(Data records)
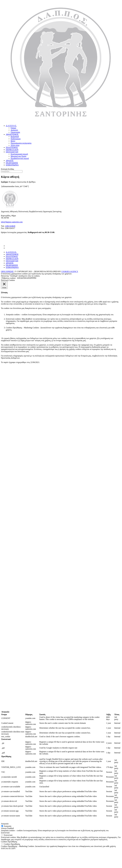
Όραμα (13, 128)
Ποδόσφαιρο (15, 139)
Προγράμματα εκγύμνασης (21, 143)
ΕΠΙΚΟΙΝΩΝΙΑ (12, 165)
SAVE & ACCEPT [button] (8, 848)
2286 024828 (10, 226)
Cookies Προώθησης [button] (9, 842)
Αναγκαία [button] (5, 824)
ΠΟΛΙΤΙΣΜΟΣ (12, 148)
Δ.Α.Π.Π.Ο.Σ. (11, 126)
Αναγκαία (7, 826)
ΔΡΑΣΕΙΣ (9, 160)
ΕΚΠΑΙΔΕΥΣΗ (12, 152)
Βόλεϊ (13, 141)
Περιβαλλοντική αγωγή (20, 158)
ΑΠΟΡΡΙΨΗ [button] (31, 278)
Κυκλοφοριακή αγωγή (19, 154)
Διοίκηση (14, 130)
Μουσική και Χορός (18, 156)
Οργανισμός (15, 132)
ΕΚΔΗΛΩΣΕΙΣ (12, 163)
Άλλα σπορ (15, 145)
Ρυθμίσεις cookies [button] (8, 278)
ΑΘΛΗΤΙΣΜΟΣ (12, 134)
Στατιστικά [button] (5, 833)
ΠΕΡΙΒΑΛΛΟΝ (12, 150)
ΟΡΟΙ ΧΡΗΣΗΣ (7, 272)
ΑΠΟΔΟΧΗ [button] (22, 278)
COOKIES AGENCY (70, 272)
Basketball (15, 136)
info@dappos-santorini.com (12, 222)
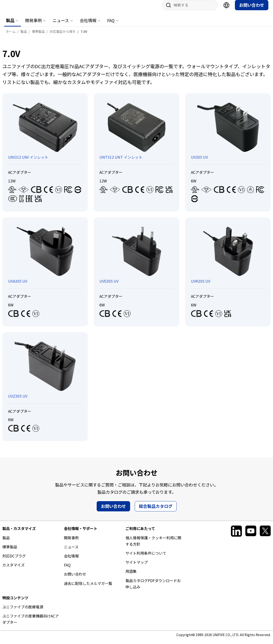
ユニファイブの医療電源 (23, 612)
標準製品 (10, 551)
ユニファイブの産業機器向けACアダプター (30, 624)
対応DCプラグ (14, 560)
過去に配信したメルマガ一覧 (88, 588)
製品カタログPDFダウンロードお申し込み (153, 588)
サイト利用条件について (146, 558)
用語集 (131, 576)
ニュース (61, 25)
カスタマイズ (13, 570)
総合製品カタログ (156, 511)
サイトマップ (137, 567)
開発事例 (33, 25)
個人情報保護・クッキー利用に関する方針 (153, 546)
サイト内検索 (167, 10)
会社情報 (88, 25)
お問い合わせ (252, 10)
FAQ (111, 25)
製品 (10, 25)
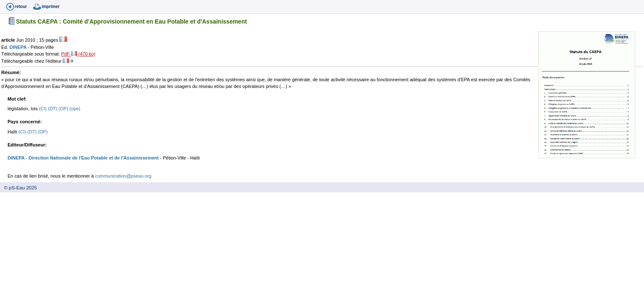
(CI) (43, 109)
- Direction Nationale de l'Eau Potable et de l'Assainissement (91, 158)
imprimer (50, 6)
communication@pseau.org (123, 176)
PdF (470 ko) (78, 54)
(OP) (64, 109)
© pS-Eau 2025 (19, 188)
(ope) (75, 109)
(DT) (53, 109)
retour (21, 6)
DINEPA (19, 47)
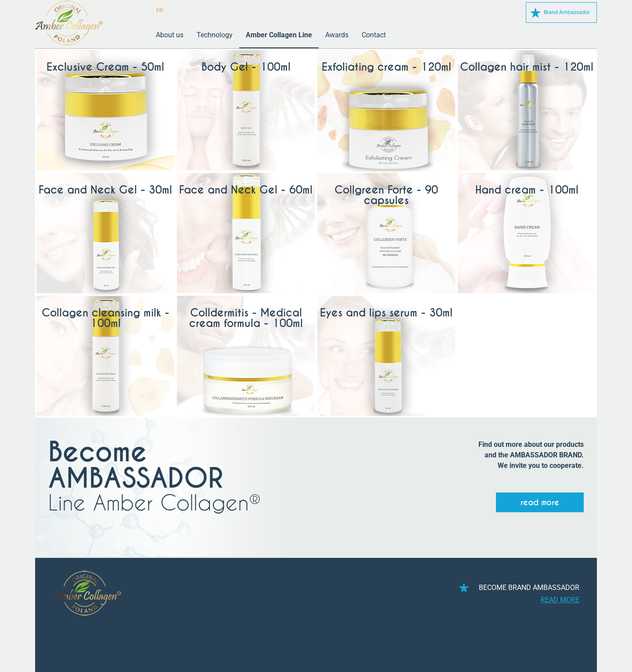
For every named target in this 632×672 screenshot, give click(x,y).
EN (160, 10)
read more (540, 502)
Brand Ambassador (567, 12)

→ **WHAT THE TASK ASKS**:
Rewrite every line of the material above with "read more" replaced by "learn more" wherever it occurs, keeping everything else identical. Omit the pictures from your answer.

→ **SOLUTION FOR THIS PROBLEM**:
Όραμα (13, 128)
Ποδόσφαιρο (15, 139)
Προγράμματα εκγύμνασης (21, 143)
ΕΠΙΚΟΙΝΩΝΙΑ (12, 165)
SAVE & ACCEPT [button] (8, 848)
2286 024828 (10, 226)
Cookies Προώθησης [button] (9, 842)
Αναγκαία [button] (5, 824)
ΠΟΛΙΤΙΣΜΟΣ (12, 148)
Δ.Α.Π.Π.Ο.Σ. (11, 126)
Αναγκαία (7, 826)
ΔΡΑΣΕΙΣ (9, 160)
ΕΚΠΑΙΔΕΥΣΗ (12, 152)
Βόλεϊ (13, 141)
Περιβαλλοντική αγωγή (20, 158)
ΑΠΟΡΡΙΨΗ [button] (31, 278)
Κυκλοφοριακή αγωγή (19, 154)
Διοίκηση (14, 130)
Μουσική και Χορός (18, 156)
Οργανισμός (15, 132)
ΕΚΔΗΛΩΣΕΙΣ (12, 163)
Άλλα σπορ (15, 145)
Ρυθμίσεις cookies [button] (8, 278)
ΑΘΛΗΤΙΣΜΟΣ (12, 134)
Στατιστικά [button] (5, 833)
ΠΕΡΙΒΑΛΛΟΝ (12, 150)
ΟΡΟΙ ΧΡΗΣΗΣ (7, 272)
ΑΠΟΔΟΧΗ [button] (22, 278)
COOKIES AGENCY (70, 272)
Basketball (15, 136)
info@dappos-santorini.com (12, 222)
ユニファイブの医療電源 (23, 612)
標準製品 (10, 551)
ユニファイブの産業機器向けACアダプター (30, 624)
対応DCプラグ (14, 560)
過去に配信したメルマガ一覧 (88, 588)
製品カタログPDFダウンロードお申し込み (153, 588)
サイト利用条件について (146, 558)
用語集 (131, 576)
ニュース (61, 25)
カスタマイズ (13, 570)
総合製品カタログ (156, 511)
サイトマップ (137, 567)
開発事例 (33, 25)
個人情報保護・クッキー利用に関する方針 (153, 546)
サイト内検索 (167, 10)
会社情報 (88, 25)
お問い合わせ (252, 10)
FAQ (111, 25)
製品 (10, 25)
(CI) (43, 109)
- Direction Nationale de l'Eau Potable et de l'Assainissement (91, 158)
imprimer (50, 6)
communication@pseau.org (123, 176)
PdF (470 ko) (78, 54)
(OP) (64, 109)
© pS-Eau 2025 (19, 188)
(ope) (75, 109)
(DT) (53, 109)
retour (21, 6)
DINEPA (19, 47)
For every named target in this 632×672 screenshot, give click(x,y).
EN (160, 10)
learn more (540, 502)
Brand Ambassador (567, 12)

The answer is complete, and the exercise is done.